When researching what the experience of listening to music is like today, I found a paper by Hesmondhalgh & MeierI (2018) which focused on the digitalisation of music and how the changes in technologies for musical consumption have been shaped and constructed by capitalism and a new wave neoliberal culture. They identified a shift form CE’s (Consumer Electronics) which included vinyl records, audio cassettes, compact discs, radio etc) to IT (Information Technologies) and how this has shaped the way in which music and culture are now experienced and shared. They argue that this shift is what caused music to go from “domestic consumption to personalised, mobile and connected consumption” (Hesmondhalgh & MeierI, 2018). These insights cemented my views on the commodification of music and the lost art of vinyl and initially helped me in defining the message I wanted to convey in my final piece.

 

Hesmondhalgh, D. and Meier, L.M., 2018. What the digitalisation of music tells us about capitalism, culture and the power of the information technology sector. Information, Communication & Society21(11), pp.1555-1570.

 

 

 

On further research, I wanted to look more broadly at the presentation of music within art. I was inspired by the work of Elizabeth Ferrer’s 2014 exhibition at the BRIC Gallery, New York, entitled ’Art into music’. This featured 12 artists whose work was inspired by a connection to music and sound.

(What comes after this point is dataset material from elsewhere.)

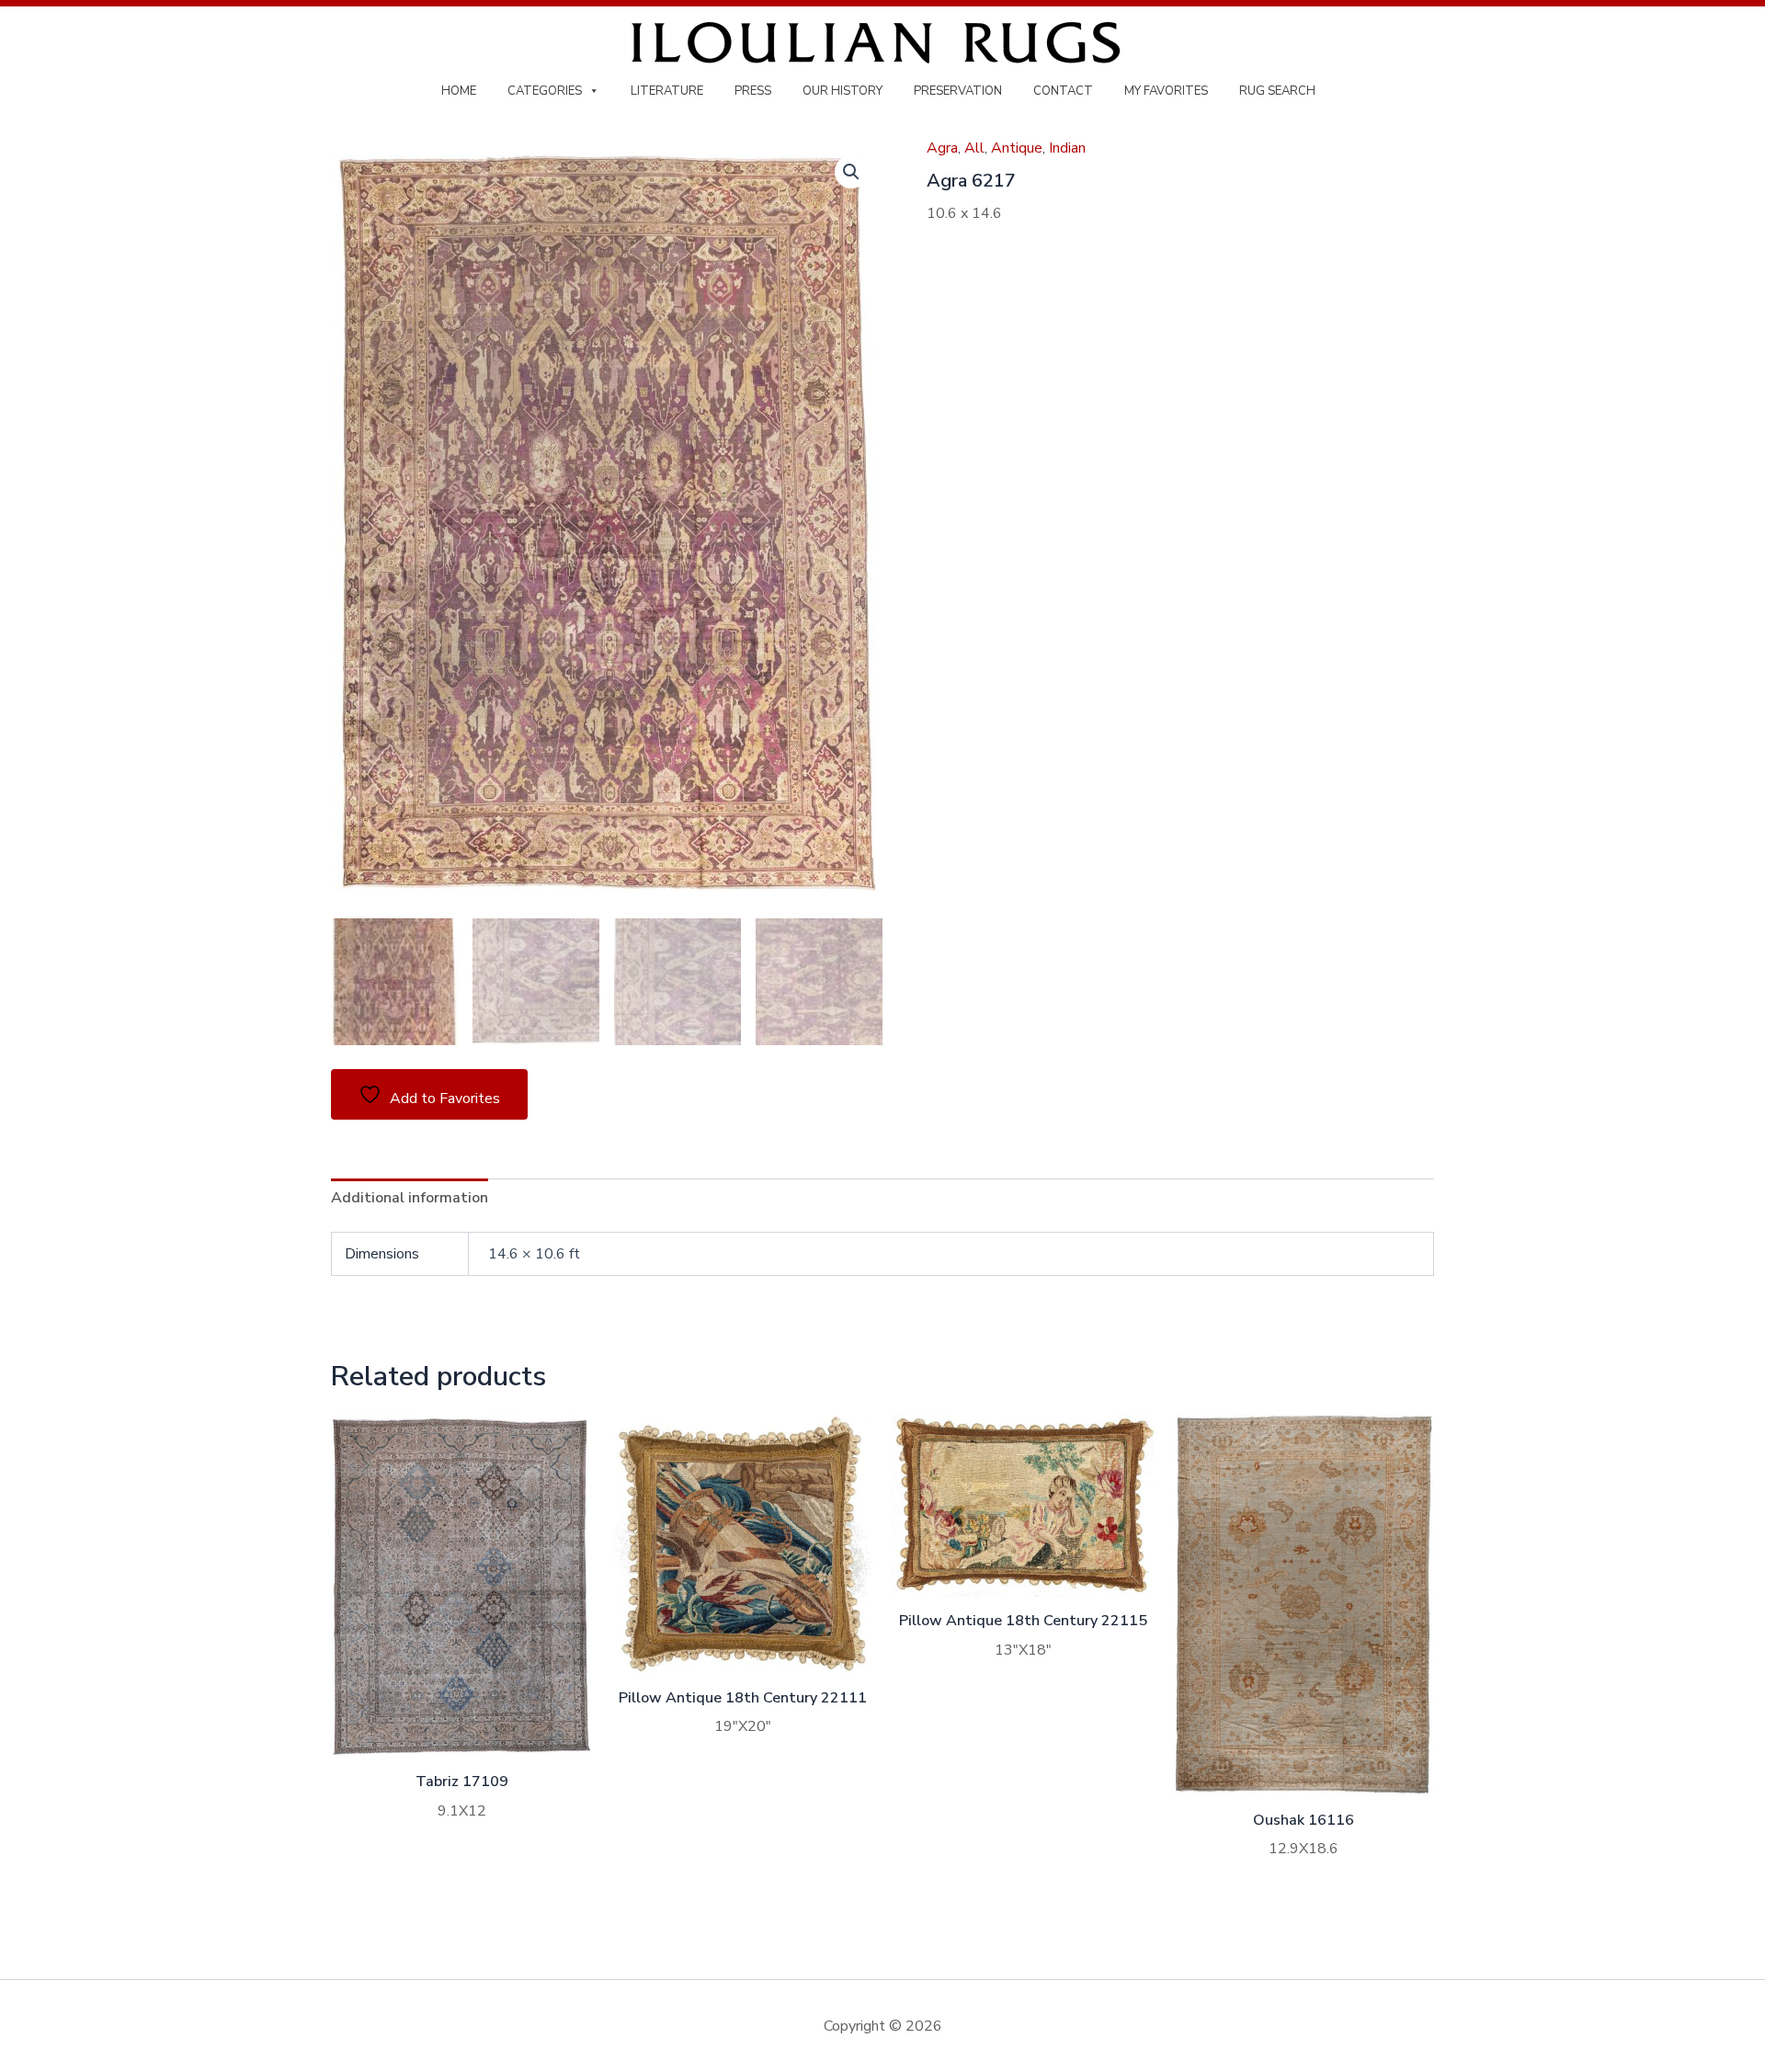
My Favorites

Using varied media as installation, collage, public interventions, painting, text-based work, sculpture, and video. It examined the myriad ways in which music inspires contemporary artists, and explored the complex relationship between popular, mass media culture and so called “fine” art.  Some artists worked with the material platforms of music, whether archaic or current, including 33 RPM records, and boomboxes. Others portrayed the culture of music or explored music as a formative element in our personal and cultural identities.”

 

 The way that sound and music had been presented in this exhibition, using the physical materiality of music, was valuable in understanding how I could display my own physical materiality, the vinyl record. 

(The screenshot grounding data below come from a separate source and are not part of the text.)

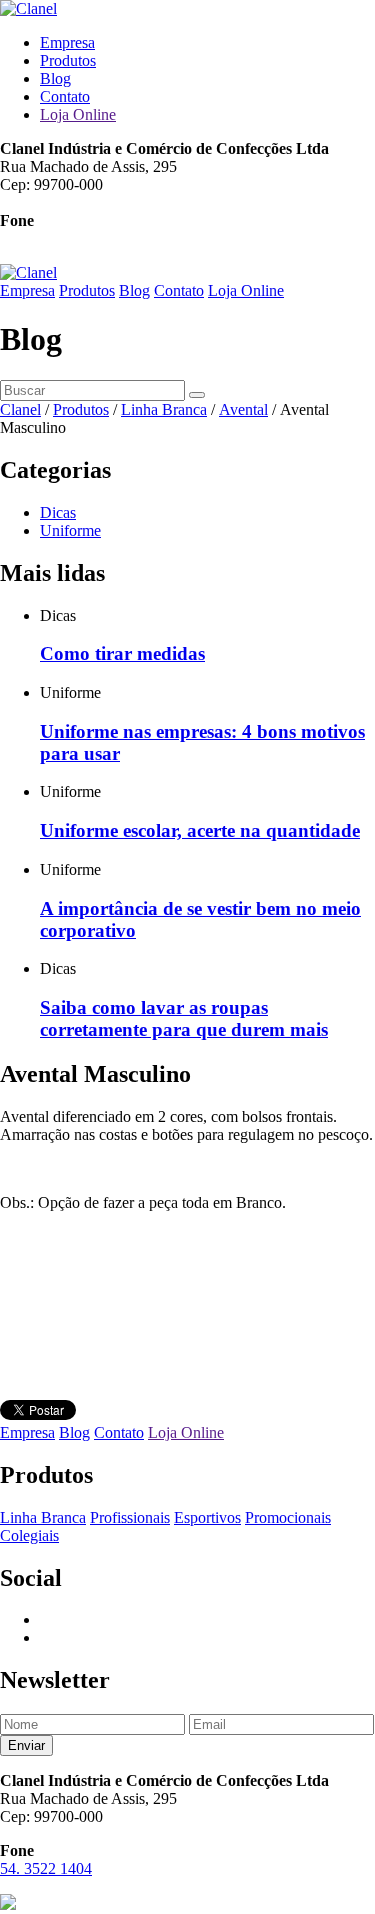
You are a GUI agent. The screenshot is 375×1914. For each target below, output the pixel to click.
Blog (55, 78)
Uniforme (70, 530)
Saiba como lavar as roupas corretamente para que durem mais (184, 1018)
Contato (65, 96)
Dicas (58, 512)
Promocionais (288, 1517)
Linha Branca (43, 1517)
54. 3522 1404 (46, 238)
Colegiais (29, 1535)
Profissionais (130, 1517)
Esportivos (207, 1517)
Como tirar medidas (122, 653)
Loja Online (78, 114)
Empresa (67, 42)
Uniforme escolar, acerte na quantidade (200, 830)
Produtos (68, 60)
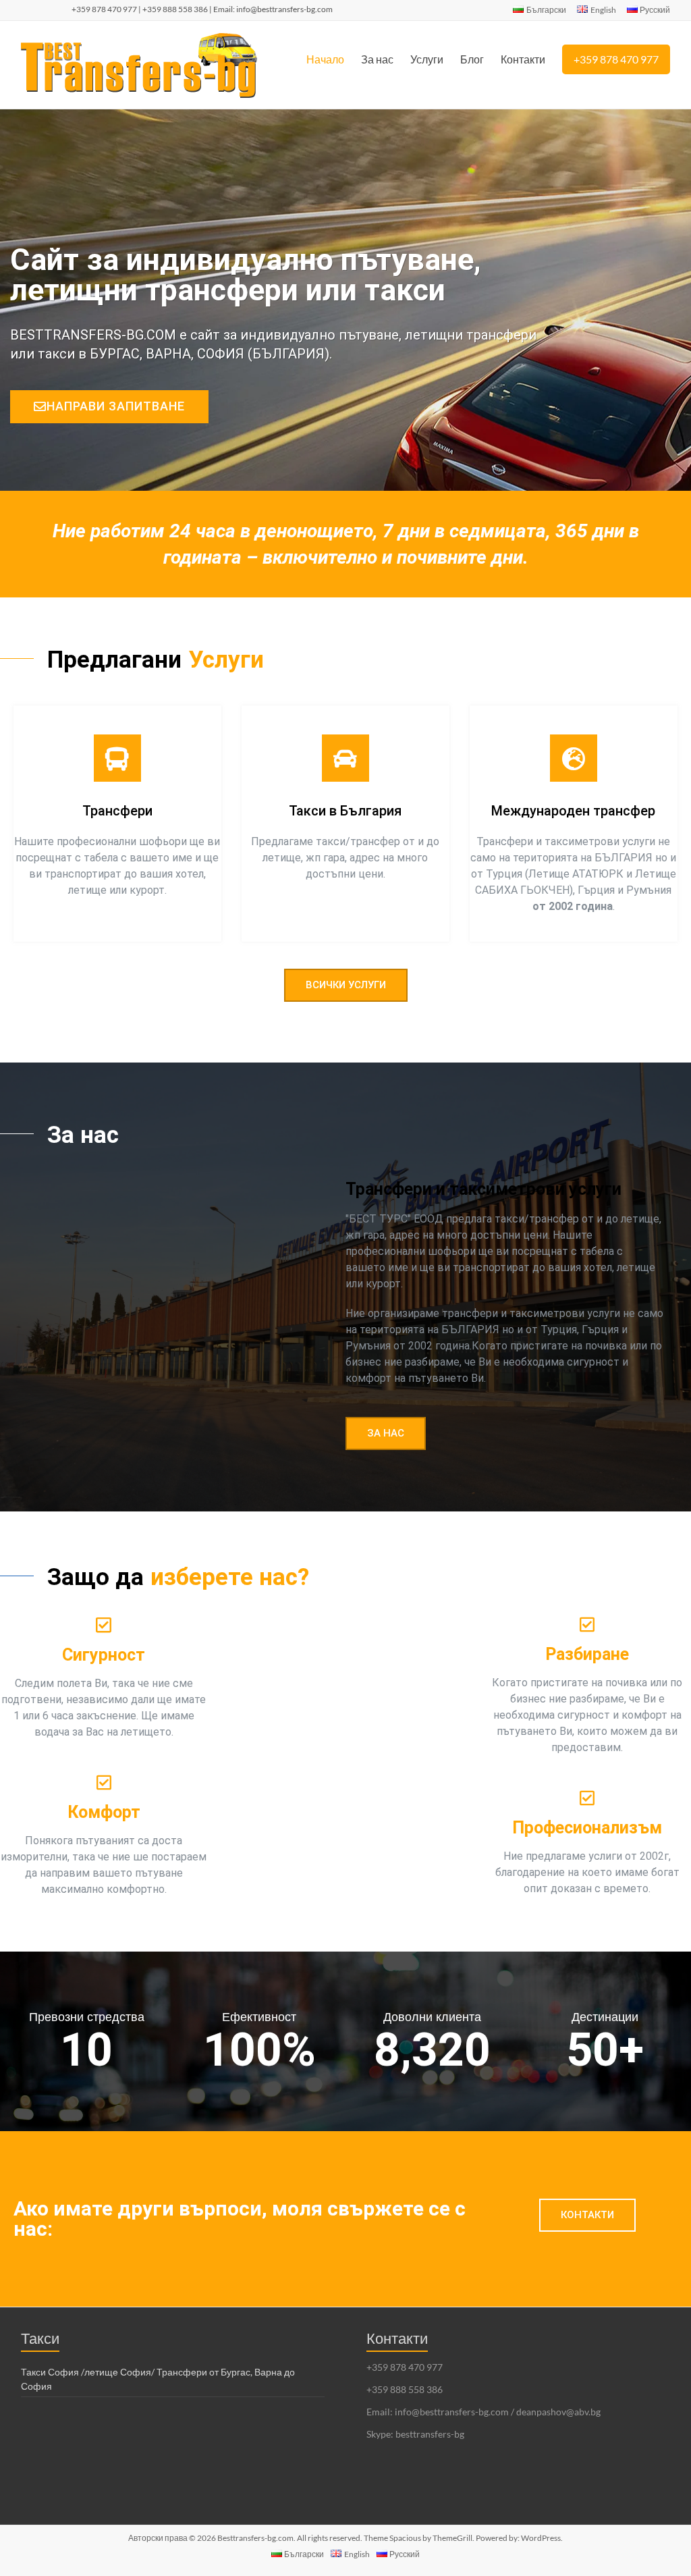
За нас (377, 59)
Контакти (523, 59)
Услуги (426, 59)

https://www.bricartsmedia.org/art-exhibitions/art-music 

In researching my main piece I was inspired by the multidisciplinary work of South Korean multidisciplinary artist Nam June Paik (1932–2006) whose creative works over five decades explored the influence, interface and relationships between modern technologies and humans, society and nature. Paik had trained as a musician and he was fascinated by technologies used to transmit sounds and music, these became a recurrent theme in his art. His art practice transformed the relationship between art and technology. The diversity of art genres he used in his work is said to have made a profound influence in the fields of culture and art. Much of his focus was on innovative technologies and he used mediums such as video art, performance, installation, broadcasting, and sculpture. Paik often incorporated music and sound into his works and a few pieces stood out to me. The first work I encountered that referenced vinyl records  was a sculpture entitled ‘Record Shishkebab’. This consisted of a series of vinyl records arranged to form the shape a shish kebab, each record representing a slice of meat on the vertical skewer. I thought this was an intriguing and exciting way to use vinyl, an everyday object, to represent something we come across in everyday life.

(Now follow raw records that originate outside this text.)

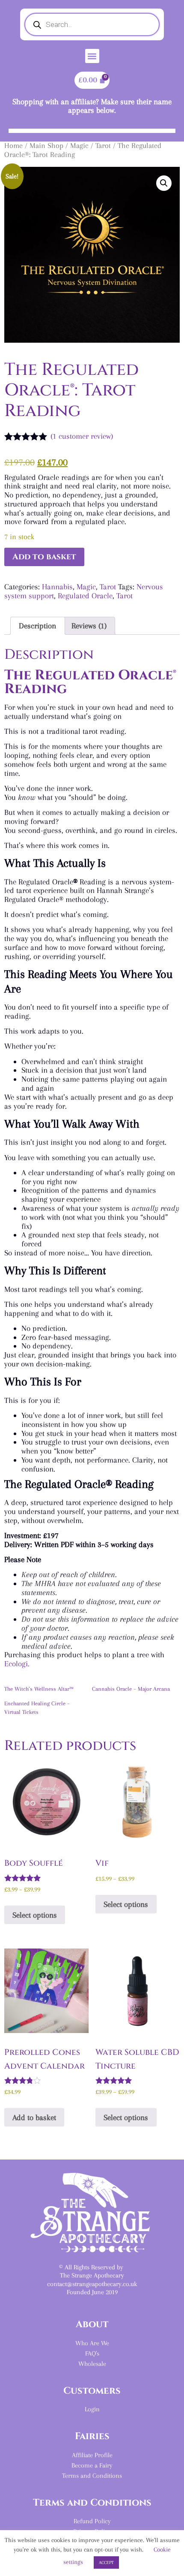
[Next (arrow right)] (169, 1288)
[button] (92, 56)
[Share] (174, 9)
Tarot (103, 146)
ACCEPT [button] (106, 2562)
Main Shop (46, 146)
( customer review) (81, 435)
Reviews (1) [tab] (89, 625)
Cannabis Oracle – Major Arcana (131, 1689)
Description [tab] (37, 625)
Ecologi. (17, 1663)
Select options (34, 1914)
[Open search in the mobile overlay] (92, 24)
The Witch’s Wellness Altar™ (38, 1689)
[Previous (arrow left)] (15, 1288)
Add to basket (44, 556)
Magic (79, 146)
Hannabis (57, 586)
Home (13, 146)
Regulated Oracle (85, 595)
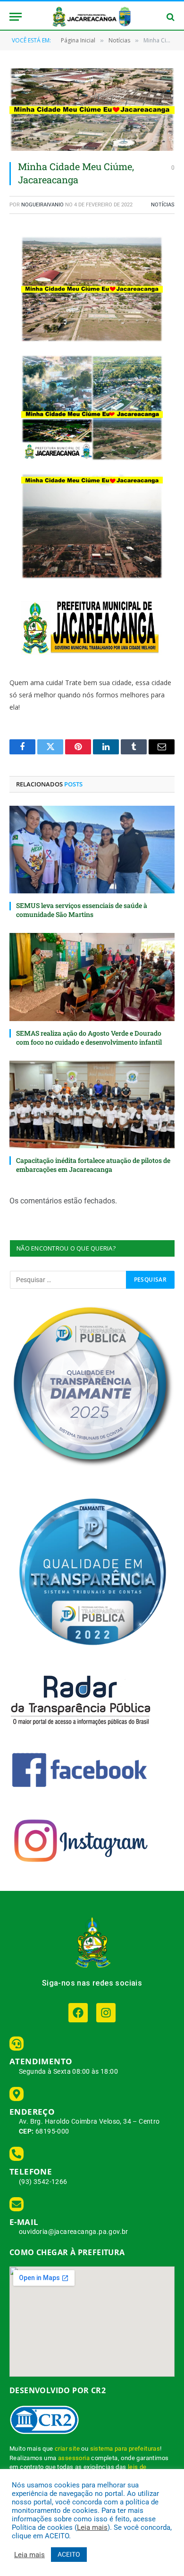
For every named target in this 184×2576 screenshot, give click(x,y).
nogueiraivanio (42, 205)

Random Access (Record Shishkebab) by Nam June Paik (1963)

https://artssummary.com/2021/05/07/nam-june-paik-at-san-francisco-museum-of-modern-art-sfmoma-may-8-october-3-2021/ 

He was also interested in how as new technologies replaced existing ones and many of his works played with this transitional relationship. For example in Elephant Cart (2001) he used a mixture of archaic media technologies (including Victrola gramophones) and new technologies. These are piled together onto a cart pulled by an elephant. This work encourages us to think about past and new forms of communication media and the relationship between them.

 

Elephant Cart, Nam June Paik (2001) https://prenjpac-en.ggcf.kr/archives/artwork/elephant-cart

Another Paik work, the sculptural installation ‘Victrola’ (2005), was very influential for my project. In this Paik placed this very early version of gramophone technology inside a piece of formal traditional furniture and smashed a vinyl record into pieces on the floor next to it. The furniture is covered in modern graffiti including a crudely scrawled image, of what could be a TV screen, on the inside of the Victrola’s lid. He thus presents the desperate fate of this once magnificent technology. The defacement and smashed vinyl record push home the message that this technology is now redundant and even ridiculed. This is then reinforced by positioning a plasma TV screen directly above it and showing an old black and white film of Paik himself breaking a vinyl record in a performance from many decades earlier. The presence of the plasma screen not only emphasises the message that both the Victrola and vinyl record have been mercilessly deposed but the film tells us that Paik had predicted this transition well before the newer technologies had even emerged. This work by Paik was the starting point for my journey on my final piece, it resonated with me and made me think of how I could represent music streaming platforms and the loss of the artists intentions for their music.